Also, it will be understood that when an element (or component) is referred to as being operated or executed “on” another element (or component), the element (or component) can be operated or executed in an environment where the other element (or component) is operated or executed or can be operated or executed by interacting with the other element (or component) directly or indirectly.
It will be understood that when an element, component, apparatus, or system is referred to as including a component consisting of a program or software, the element, component, apparatus, or system can include hardware (e.g., a memory or a central processing unit (CPU)) necessary to execute or operate the program or software or another program or software (e.g., an operating system (OS) or a driver necessary for driving hardware), unless the context clearly indicates otherwise.
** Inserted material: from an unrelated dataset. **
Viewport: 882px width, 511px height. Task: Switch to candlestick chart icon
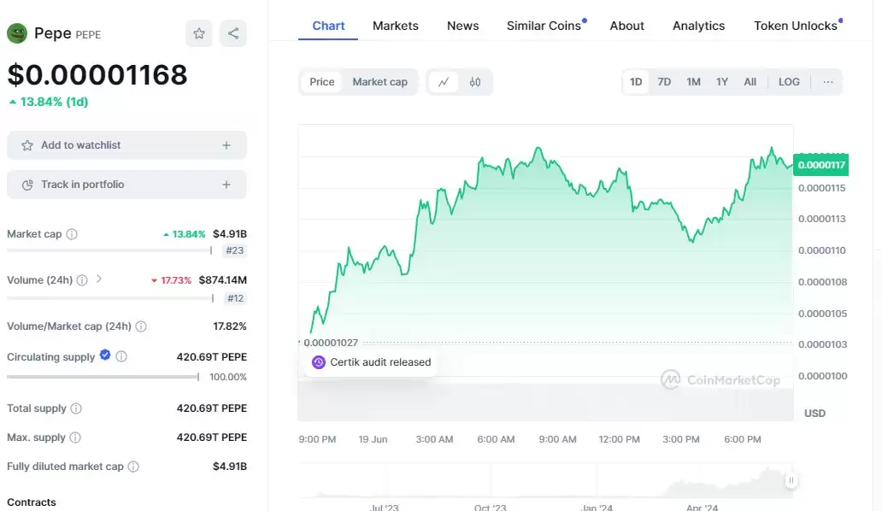(475, 82)
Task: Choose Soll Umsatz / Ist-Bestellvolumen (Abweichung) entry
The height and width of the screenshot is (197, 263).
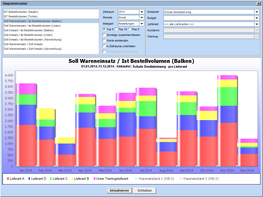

Also, it will be understood that an element (or component) can be realized by software, hardware, or software and hardware, unless the context clearly indicates otherwise.
The terms used herein are for the purpose of describing particular exemplary embodiments only and are not intended to be limiting. As used herein, the singular forms “a,” “an,” and “the” are intended to include the plural forms as well, unless the context clearly indicates otherwise. It will be further understood that the terms “comprises” and/or “comprising,” when used in this specification, do not preclude the presence or addition of one or more other components.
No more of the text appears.